Anyway, she wasn’t going to get her hopes up this time, so she didn’t even look around when she heard the truck stop and boots crunching on the gravel. She stiffened slightly when she heard a smooth voice with an exotic, British-sort-of accent ask, “Having trouble with your tyre?” She turned slowly and raised up ominously from the trunk ready to skewer him in exasperation for stating the obvious. Just as she was about to release a blue volley of epic proportions, the curses froze on her lips. Her eyes locked on his for a moment. Dark, brooding eyes that looked like they could be either very friendly or very dangerous. Her gaze then drifted upward to the turban that wrapped his head, and then down to the robes that draped over the sport coat and jeans that ended at a pair of handcrafted Leddy’s boots. She didn’t actually know that they were Leddy’s, but I felt that point should be emphasized. He was an amazing, yet terrifying blend of the Middle East, West Texas and the British Empire all at once.

“Of all people to stop, this has got to be the worst!” she thought, as a silent desperation started rising in her belly. “He will probably kidnap me, abuse me for days and then sell me and my children into slavery somewhere in Saudi Arabia.” Her knees felt weak. Her sweat-soaked body went cold, and she thought she would pass out right here, right now, in front of God and this cowboy-booted terrorist. She closed her eyes and waited for the worst. She heard him say, “Miss?” A pause. “Everything ok, miss?” She slowly opened one eye. Then the other. He was smiling in a quizzical, almost goofy sort of way.

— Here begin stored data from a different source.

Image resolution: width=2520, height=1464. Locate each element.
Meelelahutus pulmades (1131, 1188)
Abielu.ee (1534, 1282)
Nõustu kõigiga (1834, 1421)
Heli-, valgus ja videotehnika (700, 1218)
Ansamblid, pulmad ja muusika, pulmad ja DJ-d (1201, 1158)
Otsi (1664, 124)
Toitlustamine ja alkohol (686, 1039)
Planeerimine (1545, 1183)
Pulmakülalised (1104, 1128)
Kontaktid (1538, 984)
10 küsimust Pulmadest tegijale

You have to wonder if he had seen this reaction before. 

“Ma’am,” he said, speaking in his best bilingual Texas drawl, “do you need help changing your tire?” Took her a second to speak, since she was trying to process the fact that this turban-headed foreigner didn’t seem to be preparing his scimitar and duct tape. She drew a deep breath, stepped back one step, and attempted to speak. “Yes,” she croaked, “I need help with my tire.” That epic speech concluded, she relapsed into a timid but encouraged silence. “Do you have a jack and a spare?” he asked. “Apparently not,” she squeaked. And then, gathering up astonishing courage, she told him the sad, sad story.

The car was borrowed. The tires were exhausted with life. The road was rough, and the rubber parted. A blowout ensued, which scared the bejeebers out of her and the children, and once she finally got the careening vessel safely stopped, she emerged from the near-wreckage to find that the spare was missing and all other tools were doubtless in hock. But she said all of that with fewer and finer words, words that would have made Jack Nicholson proud. The man that was “not from ’round here, ar ya?” laughed out loud. He laughed until he leaned against the side of the car, wiping tears from his eyes. “You are amazing!” he wheezed and gasped. “You are truly amazing!”

The little woman smiled an uncertain smile. She wasn’t sure exactly why he was laughing, but laughter was certainly better than murder. The foreigner wiped his eyes, and introduced himself. “I am Ahmed, but my friends out here call me Joe. Not sure why, but they do. And you are?”

After introductions were made, Ahmed–AKA., Joe–helped her rummage one more time through the trunk to see if that spare had sprouted in the interim. It had not, and her foreign friend checked undeneath as well just to be sure. Nothing there. So, the man from sandy river took her and her kids into town, where he rented them a suite at the Holiday Inn, arranged for a tow truck to haul the little car into town and paid to have new tires put on all around. He bought them dinner and covered every expense expecting nothing in return. When the tatted tart and all her children of the different last names–turns out there were four of them–finally turned in for the night, the mysterious stranger departed into the sunset certain that all the little family’s needs were met. For he left his American Express on file with the manager.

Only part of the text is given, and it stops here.